Problem » Give back the line that contains "Where should I click to: Click the sort" and every following line, exactly as they appear, through the end of the data.

Records for the task »

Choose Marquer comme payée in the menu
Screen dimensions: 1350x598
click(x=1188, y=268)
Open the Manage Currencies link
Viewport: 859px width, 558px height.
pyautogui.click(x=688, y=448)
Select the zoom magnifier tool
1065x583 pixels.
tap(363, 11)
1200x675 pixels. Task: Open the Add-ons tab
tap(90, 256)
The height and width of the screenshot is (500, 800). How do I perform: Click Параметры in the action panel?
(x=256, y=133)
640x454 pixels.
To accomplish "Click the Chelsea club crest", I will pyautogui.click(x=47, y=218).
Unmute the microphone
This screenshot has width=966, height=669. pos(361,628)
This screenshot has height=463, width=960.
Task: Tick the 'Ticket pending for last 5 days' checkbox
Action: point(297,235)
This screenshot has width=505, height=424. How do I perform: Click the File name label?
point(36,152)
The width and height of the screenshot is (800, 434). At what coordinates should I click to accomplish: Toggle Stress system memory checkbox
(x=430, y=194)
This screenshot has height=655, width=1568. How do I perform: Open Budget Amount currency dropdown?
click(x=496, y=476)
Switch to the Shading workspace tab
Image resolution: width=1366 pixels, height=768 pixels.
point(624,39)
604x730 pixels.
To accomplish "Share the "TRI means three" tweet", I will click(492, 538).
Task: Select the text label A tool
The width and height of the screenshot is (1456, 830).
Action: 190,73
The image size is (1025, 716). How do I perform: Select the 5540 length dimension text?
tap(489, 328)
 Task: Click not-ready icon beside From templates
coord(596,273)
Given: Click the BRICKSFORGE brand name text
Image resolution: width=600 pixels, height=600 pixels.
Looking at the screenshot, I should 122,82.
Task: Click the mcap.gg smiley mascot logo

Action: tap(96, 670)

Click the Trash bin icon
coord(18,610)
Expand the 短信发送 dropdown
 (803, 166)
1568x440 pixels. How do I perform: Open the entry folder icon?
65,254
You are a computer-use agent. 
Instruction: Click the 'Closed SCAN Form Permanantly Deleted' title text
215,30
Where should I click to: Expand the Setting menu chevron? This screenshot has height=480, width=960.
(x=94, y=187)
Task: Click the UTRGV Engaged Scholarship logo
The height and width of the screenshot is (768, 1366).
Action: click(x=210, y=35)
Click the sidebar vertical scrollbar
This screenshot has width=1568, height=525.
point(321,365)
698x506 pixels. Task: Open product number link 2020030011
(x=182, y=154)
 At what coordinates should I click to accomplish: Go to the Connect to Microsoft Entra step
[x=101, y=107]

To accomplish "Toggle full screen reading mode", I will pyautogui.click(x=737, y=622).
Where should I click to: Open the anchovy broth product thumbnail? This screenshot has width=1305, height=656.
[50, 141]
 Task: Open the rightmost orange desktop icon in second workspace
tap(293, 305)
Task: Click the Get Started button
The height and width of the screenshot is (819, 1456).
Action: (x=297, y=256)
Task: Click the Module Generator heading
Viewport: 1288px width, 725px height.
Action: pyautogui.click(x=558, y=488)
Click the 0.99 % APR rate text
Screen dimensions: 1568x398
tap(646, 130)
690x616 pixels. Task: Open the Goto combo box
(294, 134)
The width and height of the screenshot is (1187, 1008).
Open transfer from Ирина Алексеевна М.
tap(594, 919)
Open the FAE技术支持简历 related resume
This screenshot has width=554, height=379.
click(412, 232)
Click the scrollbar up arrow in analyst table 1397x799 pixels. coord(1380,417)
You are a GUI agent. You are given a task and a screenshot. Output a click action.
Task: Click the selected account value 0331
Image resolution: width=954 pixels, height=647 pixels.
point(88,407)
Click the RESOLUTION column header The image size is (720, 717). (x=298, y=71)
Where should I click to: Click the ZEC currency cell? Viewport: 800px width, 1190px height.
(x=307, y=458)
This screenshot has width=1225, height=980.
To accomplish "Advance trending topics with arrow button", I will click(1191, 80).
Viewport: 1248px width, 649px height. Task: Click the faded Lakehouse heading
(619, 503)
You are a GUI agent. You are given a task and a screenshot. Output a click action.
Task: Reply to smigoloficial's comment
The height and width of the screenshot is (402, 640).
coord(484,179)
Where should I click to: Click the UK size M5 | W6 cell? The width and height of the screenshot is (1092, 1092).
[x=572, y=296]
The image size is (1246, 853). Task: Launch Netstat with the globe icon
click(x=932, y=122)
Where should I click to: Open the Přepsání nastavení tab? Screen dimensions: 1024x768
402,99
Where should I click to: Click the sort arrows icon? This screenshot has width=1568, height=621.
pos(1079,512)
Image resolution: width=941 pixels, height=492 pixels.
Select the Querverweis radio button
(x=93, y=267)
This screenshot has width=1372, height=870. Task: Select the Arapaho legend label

Written response »
Where should I click to: Click the sort arrows icon? This screenshot has width=1568, height=621.
pos(1079,512)
Image resolution: width=941 pixels, height=492 pixels.
Select the Querverweis radio button
(x=93, y=267)
This screenshot has width=1372, height=870. Task: Select the Arapaho legend label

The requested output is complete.